**WORK ORDER:**
Write the entries out again exactly as they stand, but without the pictures.

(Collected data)
++++++++

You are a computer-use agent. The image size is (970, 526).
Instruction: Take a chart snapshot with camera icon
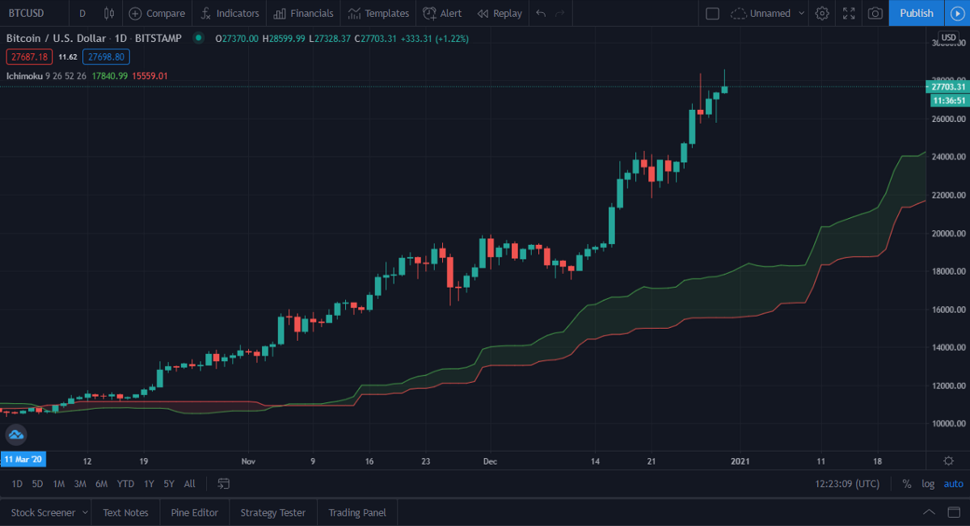point(875,13)
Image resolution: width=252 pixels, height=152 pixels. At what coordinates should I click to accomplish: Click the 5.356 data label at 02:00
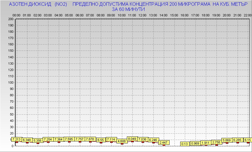(x=38, y=141)

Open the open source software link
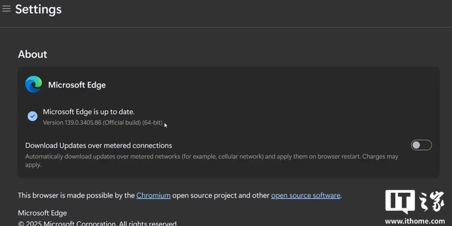(305, 195)
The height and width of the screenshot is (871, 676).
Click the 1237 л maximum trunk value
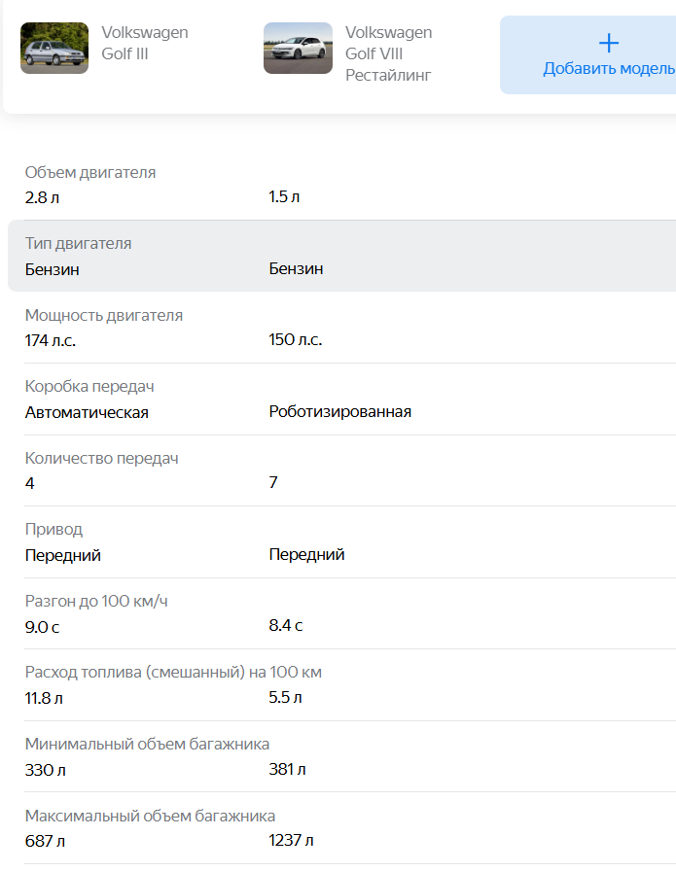tap(291, 841)
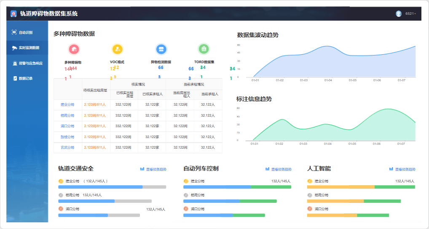Click rank 1 badge under 自动列车控制
Screen dimensions: 429x229
point(186,181)

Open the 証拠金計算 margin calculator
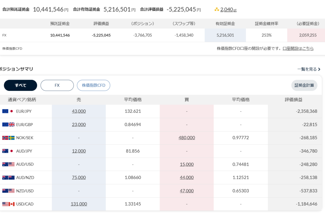pyautogui.click(x=304, y=85)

++++++++

**TASK RESPONSE:**
You are a computer-use agent. The image size is (970, 526).
Instruction: Take a chart snapshot with camera icon
point(875,13)
Image resolution: width=252 pixels, height=152 pixels. At what coordinates should I click to accomplish: Click the 5.356 data label at 02:00
(x=38, y=141)

Open the open source software link
(305, 195)
The height and width of the screenshot is (871, 676).
Click the 1237 л maximum trunk value
tap(291, 841)
Click rank 1 badge under 自动列车控制
Screen dimensions: 429x229
point(186,181)

Open the 証拠金計算 margin calculator
pyautogui.click(x=304, y=85)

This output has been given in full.